● House prices in Scotland’s most populous region 4.9% lower than a year ago
● Sales maintain momentum
● Selling times shorten
House prices in Glasgow and west central Scotland – the most populous area in Scotland – fell in the first three months of 2013 and are now almost 5% lower than they were a year ago. Sales, however, remain relatively robust – up 6.5% in the last 10 weeks – and selling times are down by a quarter compared to the same time last year.
The average selling price in the area is now £115,000, down almost £6,000 over the last 12 months from £121,000 a year ago. Average property values are now broadly back to where they were at the start of 2005.
Selling times, however, have fallen from around six months this time last year to four and half months today. And, after a slow start in January, sales in the last 10 weeks have regained momentum and are now ahead of the same period last year. A combination of lower prices and faster sales suggests that sellers have decided that moving is more important than holding out for top dollar and have adjusted their price expectations accordingly.
According to Professor Gwilym Pryce of Glasgow University, who analysed the sales data from GSPC: “It is unwise to read too much in to the results for any individual quarter. Nevertheless, it seems as though the Scottish housing bubble has not burst but is gradually deflating. The decline has been exacerbated by continuing economic stagnation at home and across Europe. At some point, prices will bottom-out. Meanwhile, if you’ve got the cash, houses are becoming more affordable than they have been for nearly a decade”.
From my perspective, the combination of lower prices and faster sales suggest that sellers have come to terms with the new market realities and are now determined to move, even if it means accepting a lower price for their home than they had originally hoped for. Given that the purchase price of their next home is also likely to be lower, that probably makes sense.
But it takes two to tango and there is growing anecdotal evidence that buyers are also becoming more decisive. We have seen an increasing number of closing dates, a rarity until very recently. Buyers who have been ‘playing the field’ are now ready to commit – provided the price is right.
The recovery in sales that started last autumn seems to have continued in to the spring.

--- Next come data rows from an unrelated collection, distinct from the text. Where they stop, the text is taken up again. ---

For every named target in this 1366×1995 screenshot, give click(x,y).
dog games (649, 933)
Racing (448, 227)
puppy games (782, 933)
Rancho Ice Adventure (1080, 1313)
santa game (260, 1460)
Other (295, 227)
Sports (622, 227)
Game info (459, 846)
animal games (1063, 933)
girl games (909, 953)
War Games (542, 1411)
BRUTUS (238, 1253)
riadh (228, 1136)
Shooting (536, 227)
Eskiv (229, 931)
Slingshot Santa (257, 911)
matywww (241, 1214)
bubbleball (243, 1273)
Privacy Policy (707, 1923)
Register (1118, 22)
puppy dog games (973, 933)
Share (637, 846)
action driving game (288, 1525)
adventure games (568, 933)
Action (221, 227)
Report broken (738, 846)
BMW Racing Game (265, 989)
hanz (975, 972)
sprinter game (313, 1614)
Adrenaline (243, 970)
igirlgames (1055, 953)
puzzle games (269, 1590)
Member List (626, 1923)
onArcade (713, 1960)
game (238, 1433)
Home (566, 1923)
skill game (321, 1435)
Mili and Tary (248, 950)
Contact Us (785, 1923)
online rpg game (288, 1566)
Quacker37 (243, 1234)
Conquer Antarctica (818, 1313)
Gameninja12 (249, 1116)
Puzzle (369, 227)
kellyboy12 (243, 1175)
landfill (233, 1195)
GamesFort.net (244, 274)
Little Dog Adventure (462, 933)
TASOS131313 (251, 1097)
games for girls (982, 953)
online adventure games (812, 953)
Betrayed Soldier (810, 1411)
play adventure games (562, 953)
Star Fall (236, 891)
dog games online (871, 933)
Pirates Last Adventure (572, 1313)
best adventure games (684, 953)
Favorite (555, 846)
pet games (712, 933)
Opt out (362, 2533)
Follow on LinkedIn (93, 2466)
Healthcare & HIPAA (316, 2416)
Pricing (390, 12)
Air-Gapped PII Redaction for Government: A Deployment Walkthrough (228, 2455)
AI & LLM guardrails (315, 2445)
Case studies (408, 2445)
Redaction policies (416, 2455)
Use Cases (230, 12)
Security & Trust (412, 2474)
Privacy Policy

Given that early 2012 saw a sharp increase in activity, the fact that sales in recent weeks have been better than they were then is very encouraging.
Last year, that positive start came to an abrupt halt amid renewed concerns about the future of the Euro which sent mortgage lending into reverse. With Funding for Lending in place and Help to Buy due to be launched in nine months’ time, that seems less likely this time round.
Although the headline figures on selling prices look weak, there is growing evidence of an underlying improvement in market conditions.